(Dataset records)
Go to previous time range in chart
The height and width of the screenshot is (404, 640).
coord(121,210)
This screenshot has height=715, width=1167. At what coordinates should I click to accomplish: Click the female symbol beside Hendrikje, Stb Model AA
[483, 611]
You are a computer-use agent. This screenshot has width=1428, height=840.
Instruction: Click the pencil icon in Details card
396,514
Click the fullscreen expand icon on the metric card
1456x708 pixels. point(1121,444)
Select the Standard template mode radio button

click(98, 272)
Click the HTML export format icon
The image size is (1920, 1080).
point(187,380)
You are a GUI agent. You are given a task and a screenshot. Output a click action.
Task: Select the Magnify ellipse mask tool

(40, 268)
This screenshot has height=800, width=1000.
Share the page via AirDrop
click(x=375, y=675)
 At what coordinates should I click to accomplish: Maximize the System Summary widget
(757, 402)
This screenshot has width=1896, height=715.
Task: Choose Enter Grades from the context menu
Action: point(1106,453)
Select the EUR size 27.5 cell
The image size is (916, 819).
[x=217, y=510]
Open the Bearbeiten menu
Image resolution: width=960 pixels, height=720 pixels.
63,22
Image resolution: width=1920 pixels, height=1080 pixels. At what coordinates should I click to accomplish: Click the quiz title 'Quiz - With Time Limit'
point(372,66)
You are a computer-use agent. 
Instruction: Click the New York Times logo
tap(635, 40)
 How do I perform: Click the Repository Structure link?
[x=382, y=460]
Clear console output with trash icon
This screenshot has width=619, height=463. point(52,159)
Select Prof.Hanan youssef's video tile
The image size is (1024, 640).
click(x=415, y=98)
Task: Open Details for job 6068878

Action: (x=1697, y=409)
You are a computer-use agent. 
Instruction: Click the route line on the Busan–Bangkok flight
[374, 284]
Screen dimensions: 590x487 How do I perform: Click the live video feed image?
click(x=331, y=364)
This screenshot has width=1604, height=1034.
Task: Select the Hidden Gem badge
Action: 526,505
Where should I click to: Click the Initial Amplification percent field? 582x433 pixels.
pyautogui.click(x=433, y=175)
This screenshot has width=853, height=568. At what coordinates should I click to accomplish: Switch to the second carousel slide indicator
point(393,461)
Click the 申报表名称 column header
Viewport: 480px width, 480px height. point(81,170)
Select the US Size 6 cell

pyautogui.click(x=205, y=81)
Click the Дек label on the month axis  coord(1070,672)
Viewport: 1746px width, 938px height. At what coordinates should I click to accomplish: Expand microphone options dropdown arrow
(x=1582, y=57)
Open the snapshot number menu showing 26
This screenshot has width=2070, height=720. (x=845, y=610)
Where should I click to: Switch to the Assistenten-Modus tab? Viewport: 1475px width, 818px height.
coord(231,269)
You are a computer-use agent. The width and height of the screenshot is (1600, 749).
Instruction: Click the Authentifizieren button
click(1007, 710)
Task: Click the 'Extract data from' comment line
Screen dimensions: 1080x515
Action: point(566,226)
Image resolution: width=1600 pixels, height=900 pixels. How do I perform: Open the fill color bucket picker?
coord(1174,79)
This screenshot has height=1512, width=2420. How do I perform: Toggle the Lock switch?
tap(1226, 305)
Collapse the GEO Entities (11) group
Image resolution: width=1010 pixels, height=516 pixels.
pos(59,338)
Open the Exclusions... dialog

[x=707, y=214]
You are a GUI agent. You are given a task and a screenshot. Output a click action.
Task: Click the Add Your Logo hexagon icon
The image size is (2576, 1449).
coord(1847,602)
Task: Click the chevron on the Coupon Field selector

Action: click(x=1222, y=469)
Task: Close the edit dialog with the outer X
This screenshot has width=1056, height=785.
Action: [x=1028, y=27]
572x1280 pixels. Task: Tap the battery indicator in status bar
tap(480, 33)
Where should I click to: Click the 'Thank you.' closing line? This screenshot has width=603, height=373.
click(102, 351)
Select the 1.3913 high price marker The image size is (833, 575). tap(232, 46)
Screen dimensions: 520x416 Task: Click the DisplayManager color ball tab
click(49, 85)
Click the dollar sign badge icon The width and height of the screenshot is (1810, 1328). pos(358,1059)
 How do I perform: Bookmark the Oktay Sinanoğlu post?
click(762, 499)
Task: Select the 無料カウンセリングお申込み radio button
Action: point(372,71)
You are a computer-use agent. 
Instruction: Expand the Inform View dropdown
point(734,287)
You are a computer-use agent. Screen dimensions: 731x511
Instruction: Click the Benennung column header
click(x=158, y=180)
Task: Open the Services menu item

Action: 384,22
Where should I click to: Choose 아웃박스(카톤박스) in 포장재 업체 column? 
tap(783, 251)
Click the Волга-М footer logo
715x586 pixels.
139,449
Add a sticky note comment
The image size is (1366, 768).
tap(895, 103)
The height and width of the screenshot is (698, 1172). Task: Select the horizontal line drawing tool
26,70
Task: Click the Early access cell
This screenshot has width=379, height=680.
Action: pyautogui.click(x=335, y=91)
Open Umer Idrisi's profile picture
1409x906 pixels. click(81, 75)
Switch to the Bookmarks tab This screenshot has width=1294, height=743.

Assignment => Retype the data exactly as it reads.

Output for this task =>
Go to previous time range in chart
The height and width of the screenshot is (404, 640).
coord(121,210)
This screenshot has height=715, width=1167. At what coordinates should I click to accomplish: Click the female symbol beside Hendrikje, Stb Model AA
[483, 611]
You are a computer-use agent. This screenshot has width=1428, height=840.
Instruction: Click the pencil icon in Details card
396,514
Click the fullscreen expand icon on the metric card
1456x708 pixels. point(1121,444)
Select the Standard template mode radio button

click(98, 272)
Click the HTML export format icon
The image size is (1920, 1080).
point(187,380)
You are a GUI agent. You are given a task and a screenshot. Output a click action.
Task: Select the Magnify ellipse mask tool

(40, 268)
This screenshot has height=800, width=1000.
Share the page via AirDrop
click(x=375, y=675)
 At what coordinates should I click to accomplish: Maximize the System Summary widget
(757, 402)
This screenshot has width=1896, height=715.
Task: Choose Enter Grades from the context menu
Action: point(1106,453)
Select the EUR size 27.5 cell
The image size is (916, 819).
[x=217, y=510]
Open the Bearbeiten menu
Image resolution: width=960 pixels, height=720 pixels.
63,22
Image resolution: width=1920 pixels, height=1080 pixels. At what coordinates should I click to accomplish: Click the quiz title 'Quiz - With Time Limit'
point(372,66)
You are a computer-use agent. 
Instruction: Click the New York Times logo
tap(635, 40)
 How do I perform: Click the Repository Structure link?
[x=382, y=460]
Clear console output with trash icon
This screenshot has width=619, height=463. point(52,159)
Select Prof.Hanan youssef's video tile
The image size is (1024, 640).
click(x=415, y=98)
Task: Open Details for job 6068878

Action: (x=1697, y=409)
You are a computer-use agent. 
Instruction: Click the route line on the Busan–Bangkok flight
[374, 284]
Screen dimensions: 590x487 How do I perform: Click the live video feed image?
click(x=331, y=364)
This screenshot has width=1604, height=1034.
Task: Select the Hidden Gem badge
Action: 526,505
Where should I click to: Click the Initial Amplification percent field? 582x433 pixels.
pyautogui.click(x=433, y=175)
This screenshot has width=853, height=568. At what coordinates should I click to accomplish: Switch to the second carousel slide indicator
point(393,461)
Click the 申报表名称 column header
Viewport: 480px width, 480px height. point(81,170)
Select the US Size 6 cell

pyautogui.click(x=205, y=81)
Click the Дек label on the month axis  coord(1070,672)
Viewport: 1746px width, 938px height. At what coordinates should I click to accomplish: Expand microphone options dropdown arrow
(x=1582, y=57)
Open the snapshot number menu showing 26
This screenshot has width=2070, height=720. (x=845, y=610)
Where should I click to: Switch to the Assistenten-Modus tab? Viewport: 1475px width, 818px height.
coord(231,269)
You are a computer-use agent. The width and height of the screenshot is (1600, 749).
Instruction: Click the Authentifizieren button
click(1007, 710)
Task: Click the 'Extract data from' comment line
Screen dimensions: 1080x515
Action: point(566,226)
Image resolution: width=1600 pixels, height=900 pixels. How do I perform: Open the fill color bucket picker?
coord(1174,79)
This screenshot has height=1512, width=2420. How do I perform: Toggle the Lock switch?
tap(1226, 305)
Collapse the GEO Entities (11) group
Image resolution: width=1010 pixels, height=516 pixels.
pos(59,338)
Open the Exclusions... dialog

[x=707, y=214]
You are a GUI agent. You are given a task and a screenshot. Output a click action.
Task: Click the Add Your Logo hexagon icon
The image size is (2576, 1449).
coord(1847,602)
Task: Click the chevron on the Coupon Field selector

Action: click(x=1222, y=469)
Task: Close the edit dialog with the outer X
This screenshot has width=1056, height=785.
Action: [x=1028, y=27]
572x1280 pixels. Task: Tap the battery indicator in status bar
tap(480, 33)
Where should I click to: Click the 'Thank you.' closing line? This screenshot has width=603, height=373.
click(102, 351)
Select the 1.3913 high price marker The image size is (833, 575). tap(232, 46)
Screen dimensions: 520x416 Task: Click the DisplayManager color ball tab
click(49, 85)
Click the dollar sign badge icon The width and height of the screenshot is (1810, 1328). pos(358,1059)
 How do I perform: Bookmark the Oktay Sinanoğlu post?
click(762, 499)
Task: Select the 無料カウンセリングお申込み radio button
Action: point(372,71)
You are a computer-use agent. 
Instruction: Expand the Inform View dropdown
point(734,287)
You are a computer-use agent. Screen dimensions: 731x511
Instruction: Click the Benennung column header
click(x=158, y=180)
Task: Open the Services menu item

Action: 384,22
Where should I click to: Choose 아웃박스(카톤박스) in 포장재 업체 column? 
tap(783, 251)
Click the Волга-М footer logo
715x586 pixels.
139,449
Add a sticky note comment
The image size is (1366, 768).
tap(895, 103)
The height and width of the screenshot is (698, 1172). Task: Select the horizontal line drawing tool
26,70
Task: Click the Early access cell
This screenshot has width=379, height=680.
Action: pyautogui.click(x=335, y=91)
Open Umer Idrisi's profile picture
1409x906 pixels. click(81, 75)
Switch to the Bookmarks tab This screenshot has width=1294, height=743.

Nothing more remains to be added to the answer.